Work item
Begin at the line containing "The height and" and retype each line through the end of the records exactly. Include nothing else and no pictures.

Collected data entries:

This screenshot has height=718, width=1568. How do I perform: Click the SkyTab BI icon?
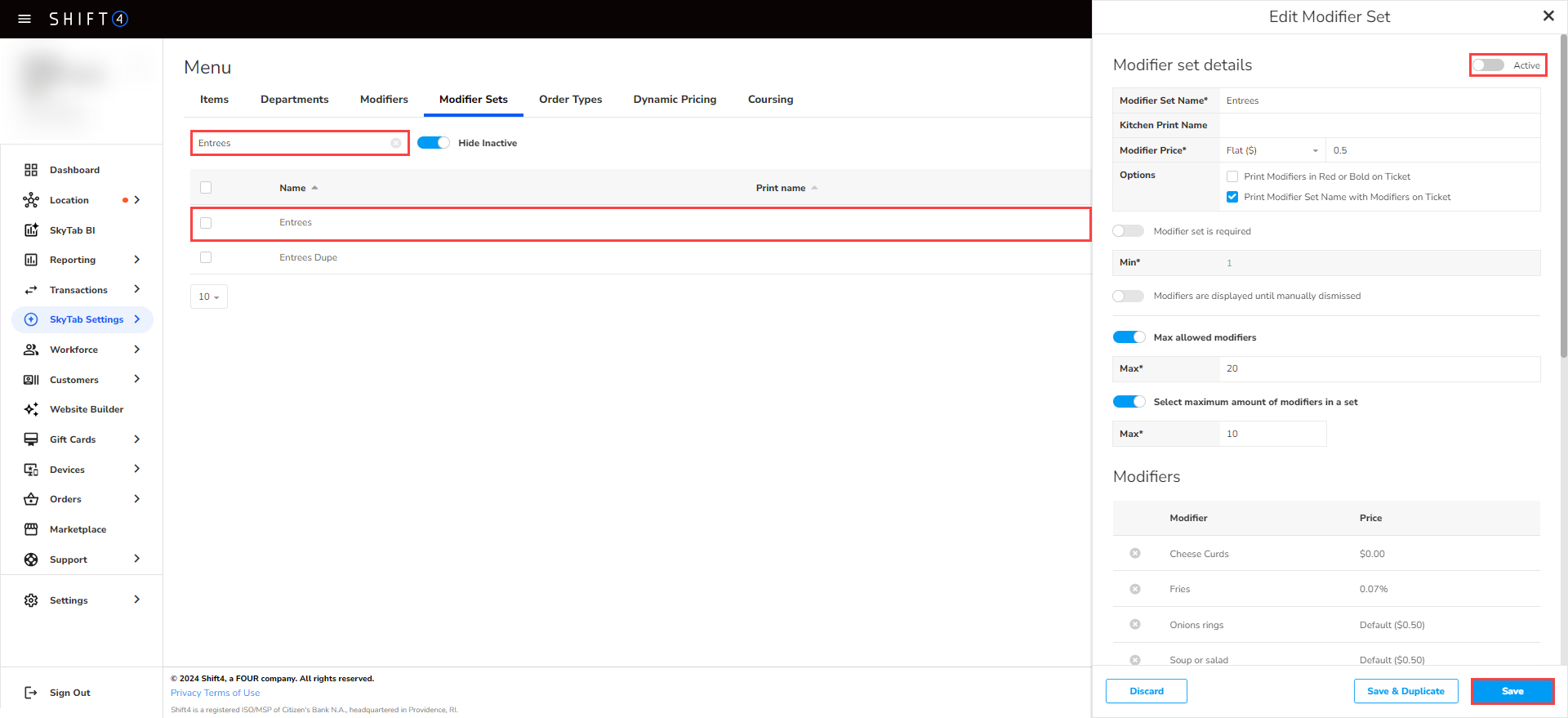click(x=31, y=230)
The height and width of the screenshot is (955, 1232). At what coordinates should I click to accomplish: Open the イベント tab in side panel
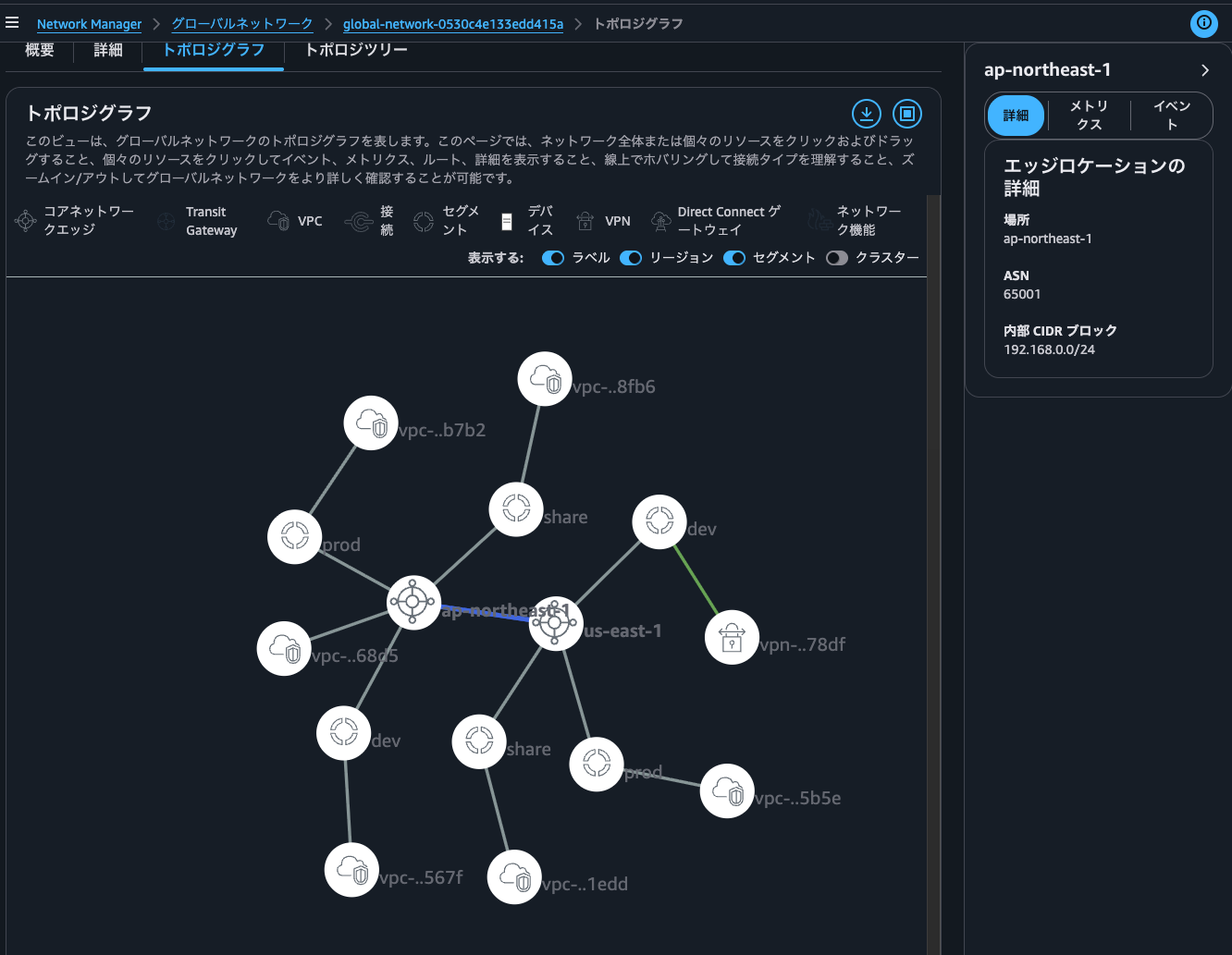tap(1171, 116)
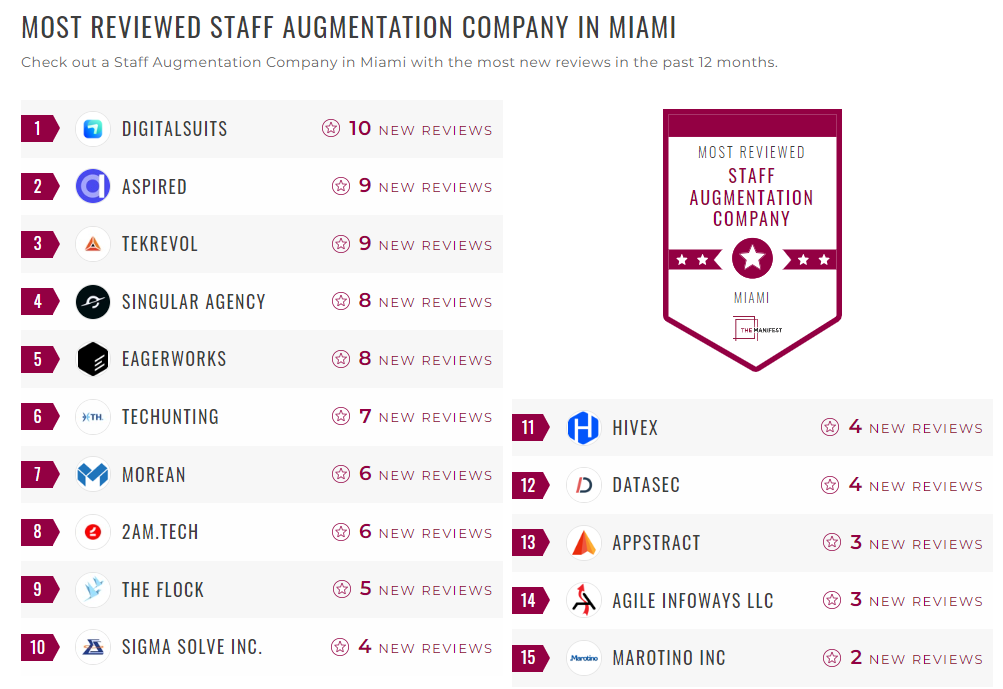Click the Morean blue logo icon

pos(93,474)
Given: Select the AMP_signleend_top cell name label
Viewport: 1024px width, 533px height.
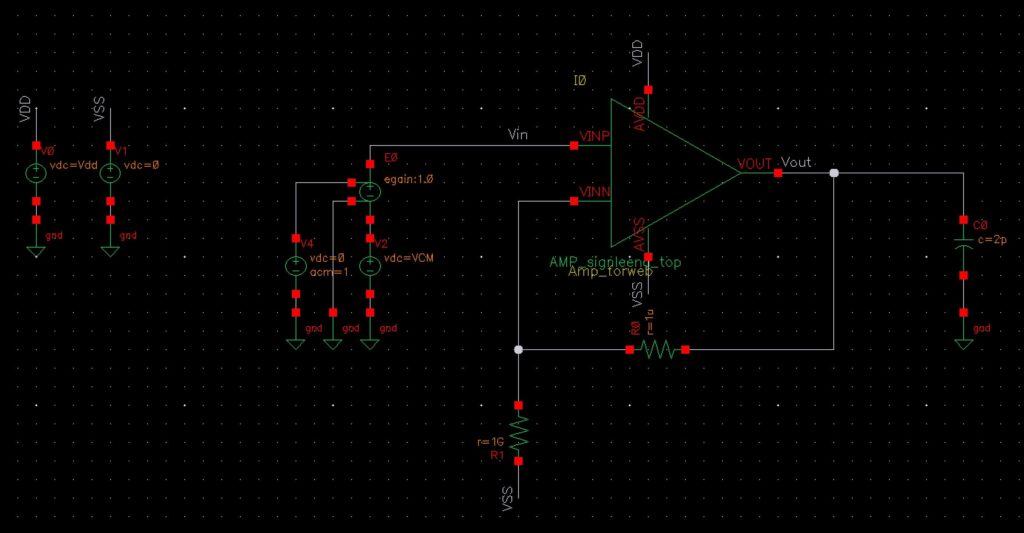Looking at the screenshot, I should (615, 262).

Response area
The height and width of the screenshot is (955, 1232). At what coordinates should I click to accomplish: Open the イベント tab in side panel
tap(1171, 116)
Click the Morean blue logo icon

pos(93,474)
Given: Select the AMP_signleend_top cell name label
Viewport: 1024px width, 533px height.
Looking at the screenshot, I should (615, 262).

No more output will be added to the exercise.